Nevertheless, everyone else is doing it (that is to say, my sisters . . .), so I figured I ought to start a blog too.


So what am I going to blog about?


Life, I guess . . . just like every other blogger, even if my life is exponentially less interesting. Stay tuned for my thoughts on cooking, book reviews, wedding planning freak-out moments, dog love, student teaching stress, and hopefully some cool pictures too.


I had the idea to blog the other night when I created a really yummy dinner (and dessert) with all kinds of fresh fruits and vegetables. Unfortunately I didn’t take pictures of the meal. (It occurred to me, but dinner smelled delicious and I didn’t want to take the time to find a camera with a working battery.) Next time I will, I promise!


Dinner wasn’t anything special, but it hit the spot in the middle of summer. I started out with a salad with fresh basil, tomatos from a local farm stand, and fresh mozzerella, drizzled with balsamic vinegar. The main dish was a frittata that I modified from Betty Crocker. (Betty Crocker's Cookbook: Everything You Need to Know to Cook Today. Wiley Publishing Inc., 9th ed. 2000, p. 207) Mine had new potatoes and onion from the farmer’s market, three cloves of fresh garlic, mushrooms, more farm stand tomatoes, a cup of spinach from the farmer’s market, eggs, marjoram, pepper, and Swiss cheese. Michael and I love this dish, but this time I actually measured the ingredients, and it turned out much better. The first time I made the frittata I was just trying to get rid of some spinach, and I ended up using too many potatoes, too much spinach, too much tomato, and too many mushrooms (which aren't even in the recipe). The result was that the eggs, when poured over the top, failed to cook all the way, and I had to flip the whole thing over and cook it upside down for a few minutes. More is not always better!


Betty Crocker's Fresh Spinach and New Potato Frittata:

6 eggs (I used 5)

2 Tbsp milk

1/4 tsp dried marjoram leaves

1/4 tsp salt (I omitted this salt and added pepper instead)

2 Tbsp butter (it works just fine with cooking spray)

6 or 7 small red potatoes, thinly sliced (2 cups) (baking potatoes also work)

1/4 tsp salt

1 cup firmly packed bite-sized pieces spinach

1/4 cup oil-packed sun-dried tomatoes, drained and sliced (I substitute a real tomato or two)
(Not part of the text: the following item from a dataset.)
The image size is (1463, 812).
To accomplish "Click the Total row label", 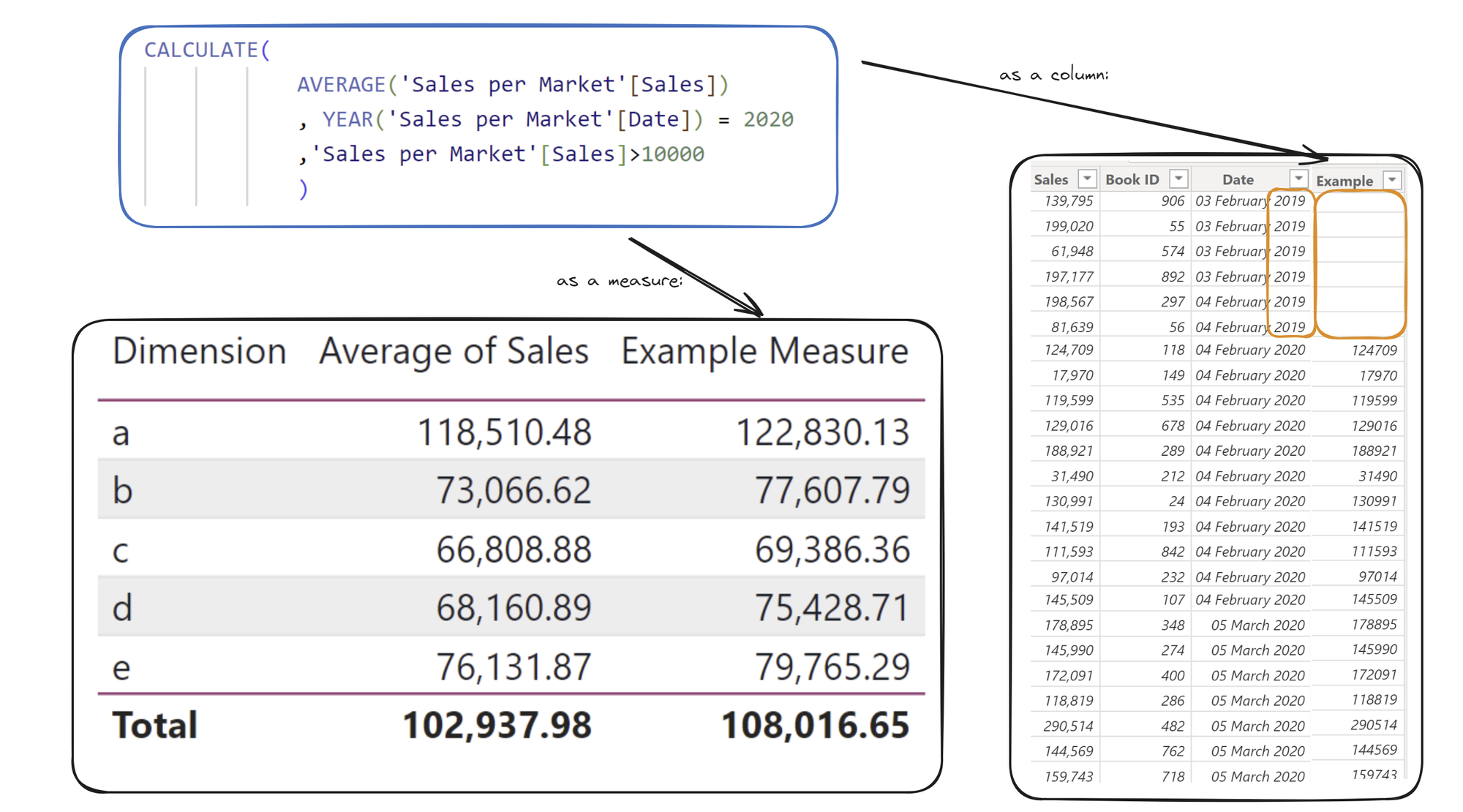I will pos(154,725).
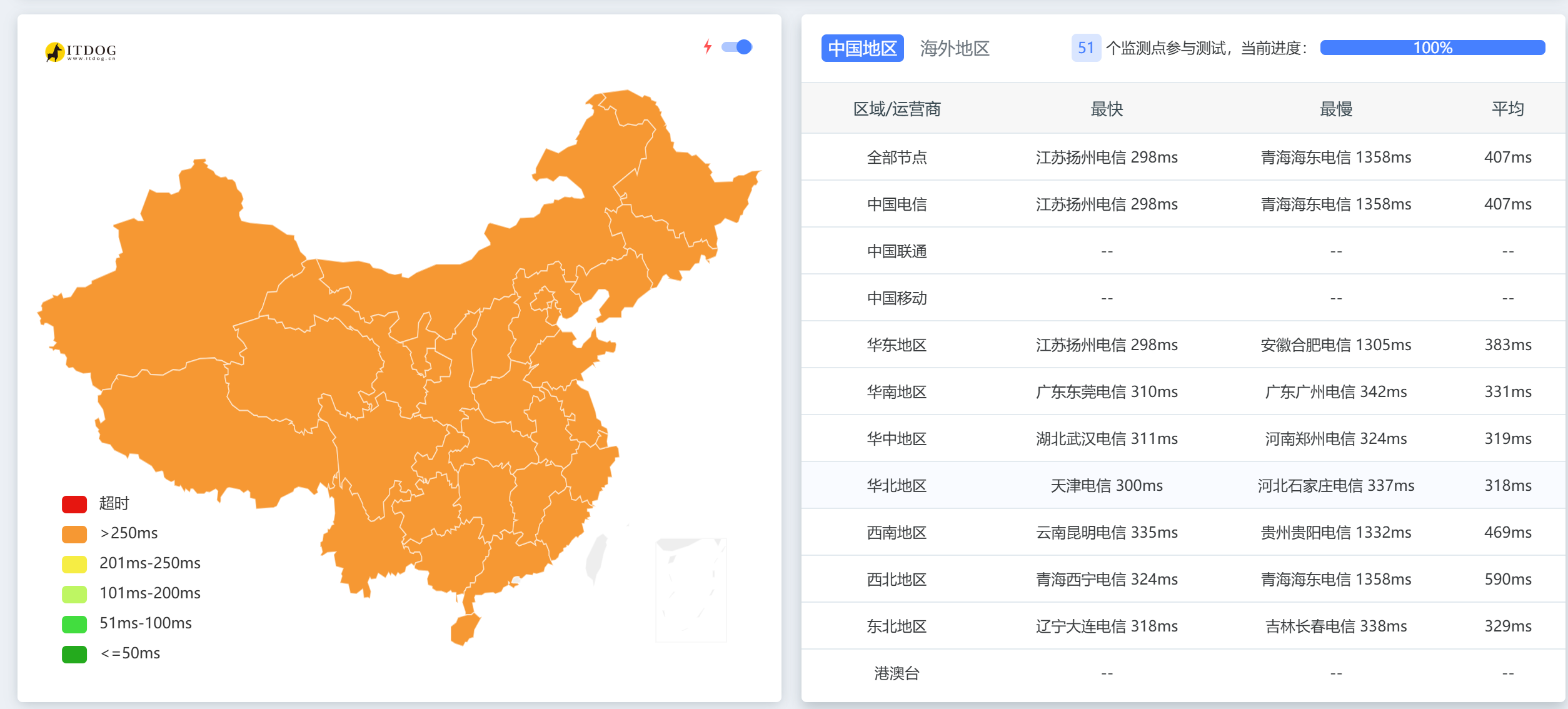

3 medium green onions, cut into 1/4 inch pieces (I use a white or yellow onion)

1/2 cup shredded Swiss cheese (2 oz)

(I add about a cup and a half of mushrooms and 3 cloves of garlic too)


1. Beat eggs, milk, marjoram and 1/4 tsp salt; set aside (I used 5 eggs and omitted the salt).

2. Melt butter in 10-inch nonstick skillet over medium heat. Add potatoes to skillet; sprinkle with 1/4 tsp salt. Cover and cook 8-10 minutes, stirring occasionally, until potatoes are tender. (I cook the potatoes, onion, mushrooms, and garlic together).

3. Stir in spinach, tomatoes and onions. Cook, stirring occasionally, just until spinach is wilted; reduce heat to low. (I've already added the onions by this point.)

4. Carefully pour egg mixture over potato mixture. Cover and cook 6 to 8 minutes or just until top is set. Sprinkle with cheese. Cover and cook about 1 minute or until cheese is melted.


Yum! This dish works for breakfast, lunch, or dinner!


For dessert I made a mixed berry pie. Michael requested a pie on Saturday night, and rather than stopping at Perkins and buying one, I offered to bake it myself. I used two cups of strawberries, one cup of sweet cherries, one cup of blueberries, and half a cup of blackberries. Betty Crocker’s fruit pie recipies usually call for six cups of fruit, but this was a good amount for my 9 inch pie dish. I added ½ cup of flour, and about three or four tablespoons of sugar. I spread about two tablespoons of chopped butter on top of the fruit. I can’t make pie crust (especially because I do not own a rolling pin) so I had to rely on Pillsbury for my crusts. I have a rolling pin on my wedding registry, so I may have a chance to improve my crust-making skills in the future. (Michael will gladly be my pie crust guinea pig!)